A scientific indication as to whether a heart is disturbed through the action of the vagi or whether the disturbance is due to muscle degeneration may be obtained by the administration of atropin. Talley [Footnote: Talley, James: Am. Jour. Med. Sc., October, 1912.] of Philadelphia shows the diagnostic value of this drug. It is a familiar physiologic fact that stimulation of the vagi slows the heart or even stops it. Stimulation of these nerves by the electric current, however, does not destroy the irritability of the heart; indeed, the heart may act by local stimulation after it has been stopped by pneumogastric stimulation. It is also a well known fact that anything which inhibits or removes vagus control of the heart allows the heart to become more rapid, since these nerves act as a governor to the heart's contractions. Under the influence of atropin the heart rate is increased by paralysis of the vagi.
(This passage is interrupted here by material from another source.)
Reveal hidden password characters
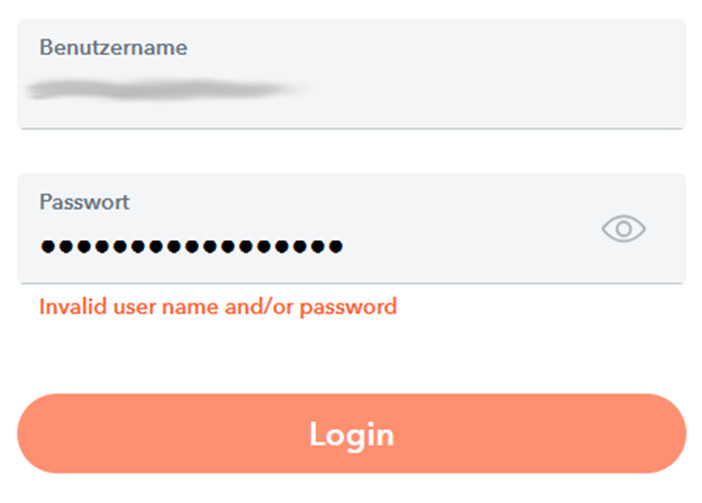The height and width of the screenshot is (503, 702). (x=623, y=229)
Talley states that a hypodermic injection of from 1/50 to 1/25 grain of atropin produces the same paralytic and rapid heart effect in man. He advises the use of 1/25 grain of atropin in robust males, and 1/50 grain in females and in less robust males, and he has seen no serious trouble occur from such injections. The throat is of course dry, and the eyesight interfered with for a day or more, but Talley has not seen even insomnia occur, to say nothing of nervous excitation or delirium. Theoretically, however, before such atropin dosage, an idiosyncrasy against belladonna should be determined.
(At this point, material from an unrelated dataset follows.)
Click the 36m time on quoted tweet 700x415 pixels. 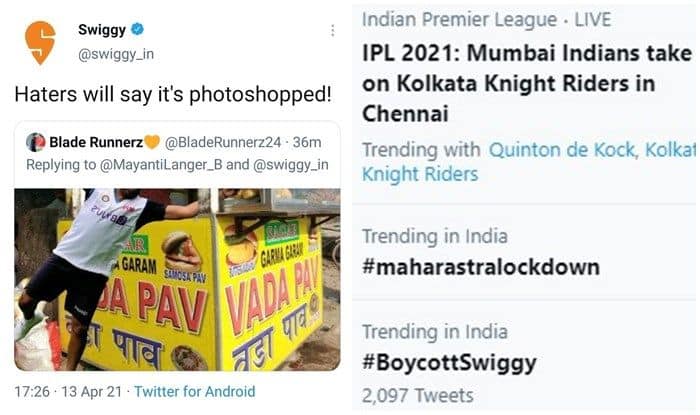(307, 142)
The value of such an injection rests on the fact that atropin thus injected will increase the normal heart from thirty to forty beats a minute, and Talley believes that if the heart beat is increased only twenty or less, if the patient has not been suffering from an exhausting disease, it shows "a degenerative process in the cardiac tissue which makes the outlook for improvement under treatment unpromising." He also believes that when the heart in auricular fibrillation is increased the normal amount or more than normal, the prognosis is good. He still further advises in auricular fibrillation an injection of atropin before digitalis has been administered, and another after digitalis is thoroughly acting. Comparison of the findings after these two injections will determine which factor, vagal or cardiac tissue, is the greater in the condition present. The patients with a large cardiac factor are the ones who may be more improved by the digitalis treatment than those in whom the fibrillation is caused by vagus disturbance.
PROGNOSIS
The prognosis depends on the condition of the myocardium of the vagus. If this muscle is intact, and there is no pathologic condition in the sinus node (which can be proved by the successful results of treatment), the removal of all toxins that could increase the activity of the heart, and the administration of digitalis, which will slow the heart by stimulating the pneumogastric control of the heart, will produce a cure, temporary, if not permanent.
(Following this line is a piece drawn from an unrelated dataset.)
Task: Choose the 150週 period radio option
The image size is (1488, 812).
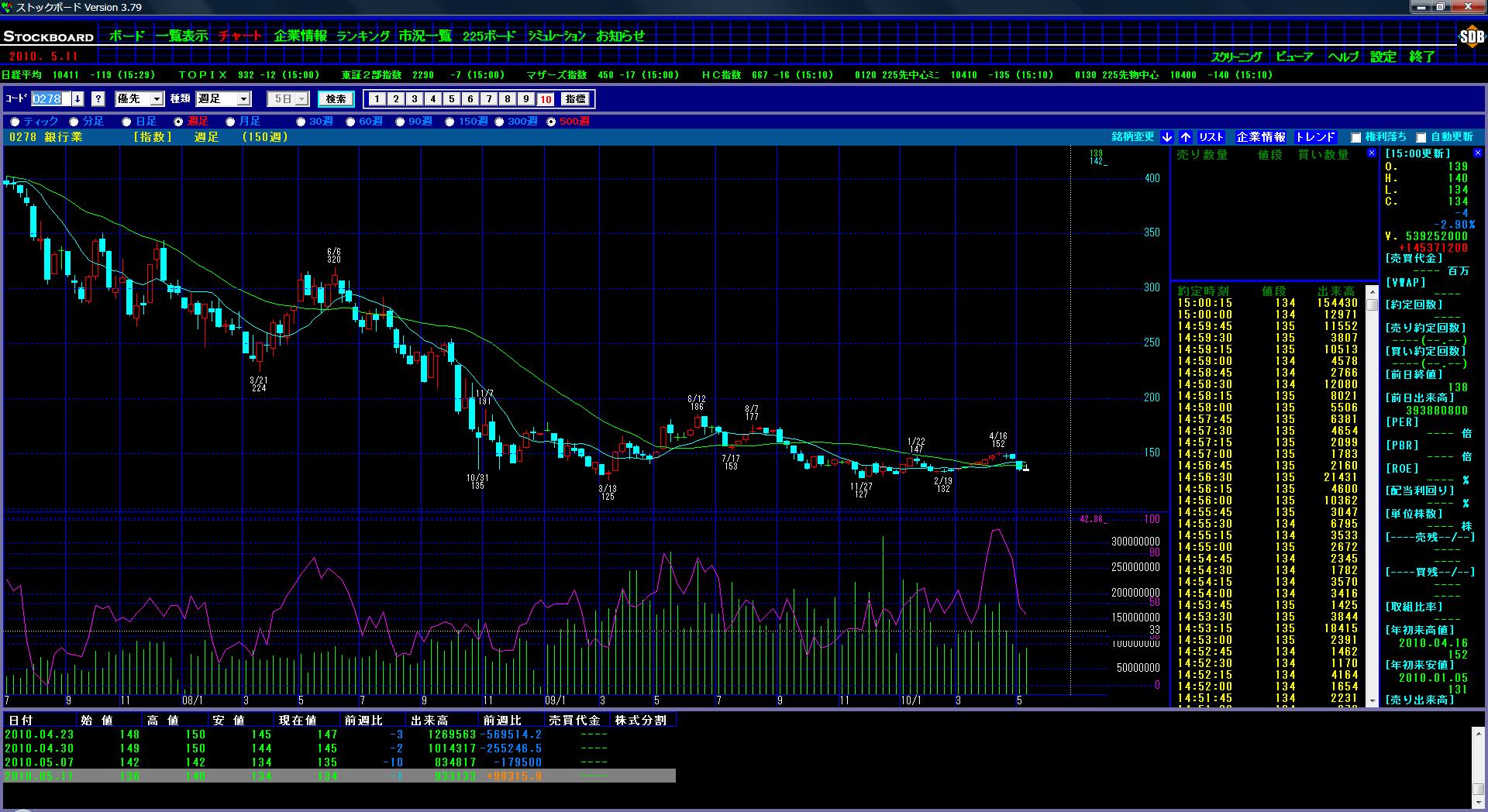Action: click(450, 122)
Although a patient with auricular fibrillation may have been incapacitated by this heart activity, he may not yet have dilated ventricles, and the digitalis need perhaps not be long continued. If on account of some heart strain or some unaccountable cause the fibrillation recurs, he of course must again receive the digitalis. If the auricular fibrillation is superimposed, or is followed by dilated ventricles and decompensation, the prognosis is bad, although the condition may be improved. In other words, auricular fibrillation added to these conditions is serious, but still, many times a patient may be greatly improved by rest, digitalis, careful diet, proper care of the bowels, etc. If the fibrillation occurs with or was apparently caused by the dilatation of the ventricles, the prognosis of improvement may be good. If the dilatation of the ventricles occurs following auricular fibrillation, the prognosis is not good.
White [Footnote: White: Boston Med. and Surg. Jour., Dec. 2, 1915.] after studying 200 heart cases, finds that auricular fibrillation and alternating pulse, as well as heart block, are more frequent in men than in women, and both auricular fibrillation and alternating pulse are more apt to occur after 50 years of age than before. Auricular fibrillation may occur in hearts which are suffering from valvular lesions, especially mitral stenosis, and may occur in syphilitic hearts, in various sclerotic conditions of the heart, and in hyperthyroidism.
Though disputed, it seems probable that fibrillation may be caused by the excessive use of tea, coffee and tobacco. Paroxysmal tachycardias are certainly caused by these substances, and the conditions of auricular fibrillation and auricular flutter may be found frequently present if such hearts are carefully examined with cardiographic instruments.